I remember how in my village, Raches in Ikaria, in every home people took care each season to store what they had produced so that they had something to live on in the following months, therefore giving them a form of self-sufficiency and independence.

The few things that the islanders did not produce, such as sugar, rice, coffee and the indispensable kerosene for lamps, were sourced from the few shops that existed with what little money they had at their disposal, or by means of exchange of goods. The ship from Piraeus would come to the island sporadically, whenever the weather conditions allowed, unloading not only few passengers but also few goods on the island, because the locals had little need for consumer goods.

Conversely, when the ship travelled towards Piraeus, usually they despatched many different types of local produce, either for sale or for relatives who lived in Athens and Piraeus.

For centuries, all the islands lived from what they produced themselves, not only for local consumption but also for export. The bigger islands, such as Lesbos, Chios and Samos, were for centuries important regions of production and export for all type of agricultural and animal products, with important small industrial units (e.g. tanneries and soap-makers).

Ikaria exported raisins, the famous kaisi (a type of apricot), almonds and many other agricultural products. Kythnos even up to the end of the 1970s produced the equally famous ‘Therma’ barley, which covered the entire production of the beer FIX, occupying through contract farming the majority of the island’s residents. Paros exported large quantities of wheat and Naxos exported potatoes, fruit and vegetables. Many islands exported also primary materials (e.g. charcoal, lime or mineral kaolite – the basic ingredient of porcelain).

There was equivalent production and export of different products on all the inhabited islands, while small trading boats travelled between the islands throughout the year to sell or to exchange products. The last trading boats remaining in the Aegean stopped their voyages around fifteen years ago.


In previous decades even the small islands had a plentiful supply of water. They made use of the springs and the groundwater, while there was also a system for collecting rainwater.

The question, then, is this: How in the space of 40-50 years we managed to go from complete autonomy to complete dependence, disdaining a wise system of management which should have become a teaching model in all the environmental schools on the planet?

Many times we search for the causes in financial interests, but I fear that in this case the cause of this loss is not only financial interest. The state of the islands today reflects not only the policies of the previous years but also the displacement of the political persons who were chosen to manage that unique place. And in doing so they devalued the culture of management. The only thing which they had to recommend and apply was to transform the islands into a monoculture of tourism, which gave the final blow to the culture of self-sufficiency and wise management of the natural resources.

Most of the cultivated lands were deserted and replaced by small and large tourist units. The systems for preventing erosion on the islands were abandoned, increasing the incidence of erosion on most of the islands. Thus, along with the fertile soil of the islands, the groundwater is also lost.

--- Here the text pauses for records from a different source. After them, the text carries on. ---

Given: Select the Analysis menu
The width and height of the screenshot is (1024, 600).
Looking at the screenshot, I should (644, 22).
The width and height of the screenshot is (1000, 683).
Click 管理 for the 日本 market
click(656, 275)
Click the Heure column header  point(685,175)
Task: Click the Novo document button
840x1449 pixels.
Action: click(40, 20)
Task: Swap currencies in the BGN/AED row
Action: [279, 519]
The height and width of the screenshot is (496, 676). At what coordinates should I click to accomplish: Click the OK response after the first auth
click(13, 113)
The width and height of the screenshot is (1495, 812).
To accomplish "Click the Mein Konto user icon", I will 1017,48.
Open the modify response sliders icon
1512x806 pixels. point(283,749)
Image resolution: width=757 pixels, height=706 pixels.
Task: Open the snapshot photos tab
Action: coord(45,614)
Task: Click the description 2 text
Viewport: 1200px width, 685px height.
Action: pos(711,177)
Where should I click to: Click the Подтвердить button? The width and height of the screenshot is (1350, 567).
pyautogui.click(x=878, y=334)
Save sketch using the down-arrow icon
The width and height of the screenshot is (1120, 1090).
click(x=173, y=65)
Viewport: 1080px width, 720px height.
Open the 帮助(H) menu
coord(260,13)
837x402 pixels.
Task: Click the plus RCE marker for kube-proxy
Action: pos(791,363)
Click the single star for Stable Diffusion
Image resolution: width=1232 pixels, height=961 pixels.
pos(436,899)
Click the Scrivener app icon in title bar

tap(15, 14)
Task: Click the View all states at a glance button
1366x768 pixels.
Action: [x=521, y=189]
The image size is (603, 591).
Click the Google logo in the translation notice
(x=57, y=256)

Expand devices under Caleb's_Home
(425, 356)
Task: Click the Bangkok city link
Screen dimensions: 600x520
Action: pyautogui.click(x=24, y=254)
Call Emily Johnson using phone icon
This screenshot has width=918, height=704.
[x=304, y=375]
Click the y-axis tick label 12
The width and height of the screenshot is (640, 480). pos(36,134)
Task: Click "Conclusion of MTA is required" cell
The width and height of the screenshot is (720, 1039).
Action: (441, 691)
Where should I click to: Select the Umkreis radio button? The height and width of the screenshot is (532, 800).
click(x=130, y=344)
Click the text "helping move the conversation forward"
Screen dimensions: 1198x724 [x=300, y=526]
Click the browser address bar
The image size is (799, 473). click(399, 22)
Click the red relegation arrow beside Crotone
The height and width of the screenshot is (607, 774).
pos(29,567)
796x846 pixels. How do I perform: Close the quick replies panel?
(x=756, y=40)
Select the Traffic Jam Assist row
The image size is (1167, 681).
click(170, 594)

The traditional method of raising animals was also destroyed, which incorporated through experience the understanding and knowledge of how many cattle should graze in an area, in which seasons and when they should transfer the animals elsewhere to avoid the negative consequences of over-grazing.

These were not ecological practices but based on common sense, the knowledge and experience of many years (which today we place no value on) and naturally on the necessity of survival. They did not exhaust nature because they knew that they would be harming themselves in the end. The remains of this traditional method of raising animals we see even today on all the islands, with the dry-stone walls and the stone pathways which they used to divide up the grazing areas.